(Stored items)
:::

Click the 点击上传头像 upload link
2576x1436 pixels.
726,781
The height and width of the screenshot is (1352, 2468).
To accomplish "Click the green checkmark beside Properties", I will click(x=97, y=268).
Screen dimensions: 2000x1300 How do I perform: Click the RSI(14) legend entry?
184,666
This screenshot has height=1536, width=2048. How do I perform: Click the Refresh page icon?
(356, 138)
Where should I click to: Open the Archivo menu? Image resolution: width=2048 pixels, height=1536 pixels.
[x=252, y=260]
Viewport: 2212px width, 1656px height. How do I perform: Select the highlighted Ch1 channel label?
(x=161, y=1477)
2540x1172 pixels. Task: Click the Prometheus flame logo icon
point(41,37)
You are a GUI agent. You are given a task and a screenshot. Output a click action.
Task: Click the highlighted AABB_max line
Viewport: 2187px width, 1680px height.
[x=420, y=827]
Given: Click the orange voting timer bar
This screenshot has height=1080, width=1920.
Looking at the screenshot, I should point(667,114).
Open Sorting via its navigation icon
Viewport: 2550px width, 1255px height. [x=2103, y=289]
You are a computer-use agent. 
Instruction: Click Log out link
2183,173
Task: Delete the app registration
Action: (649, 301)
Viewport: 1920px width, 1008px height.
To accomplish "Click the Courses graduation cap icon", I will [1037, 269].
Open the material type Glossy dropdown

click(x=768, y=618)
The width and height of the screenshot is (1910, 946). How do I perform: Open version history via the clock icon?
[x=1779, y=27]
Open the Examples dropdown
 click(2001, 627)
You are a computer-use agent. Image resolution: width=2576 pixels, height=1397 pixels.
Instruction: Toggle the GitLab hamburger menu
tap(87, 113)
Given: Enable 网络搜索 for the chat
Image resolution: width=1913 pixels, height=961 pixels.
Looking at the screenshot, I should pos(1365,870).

:::

Write the records out once more. Change nothing.

Click the 点击上传头像 upload link
2576x1436 pixels.
726,781
The height and width of the screenshot is (1352, 2468).
To accomplish "Click the green checkmark beside Properties", I will click(x=97, y=268).
Screen dimensions: 2000x1300 How do I perform: Click the RSI(14) legend entry?
184,666
This screenshot has height=1536, width=2048. How do I perform: Click the Refresh page icon?
(356, 138)
Where should I click to: Open the Archivo menu? Image resolution: width=2048 pixels, height=1536 pixels.
[x=252, y=260]
Viewport: 2212px width, 1656px height. How do I perform: Select the highlighted Ch1 channel label?
(x=161, y=1477)
2540x1172 pixels. Task: Click the Prometheus flame logo icon
point(41,37)
You are a GUI agent. You are given a task and a screenshot. Output a click action.
Task: Click the highlighted AABB_max line
Viewport: 2187px width, 1680px height.
[x=420, y=827]
Given: Click the orange voting timer bar
This screenshot has height=1080, width=1920.
Looking at the screenshot, I should point(667,114).
Open Sorting via its navigation icon
Viewport: 2550px width, 1255px height. [x=2103, y=289]
You are a computer-use agent. 
Instruction: Click Log out link
2183,173
Task: Delete the app registration
Action: (649, 301)
Viewport: 1920px width, 1008px height.
To accomplish "Click the Courses graduation cap icon", I will [1037, 269].
Open the material type Glossy dropdown

click(x=768, y=618)
The width and height of the screenshot is (1910, 946). How do I perform: Open version history via the clock icon?
[x=1779, y=27]
Open the Examples dropdown
 click(2001, 627)
You are a computer-use agent. Image resolution: width=2576 pixels, height=1397 pixels.
Instruction: Toggle the GitLab hamburger menu
tap(87, 113)
Given: Enable 网络搜索 for the chat
Image resolution: width=1913 pixels, height=961 pixels.
Looking at the screenshot, I should pos(1365,870).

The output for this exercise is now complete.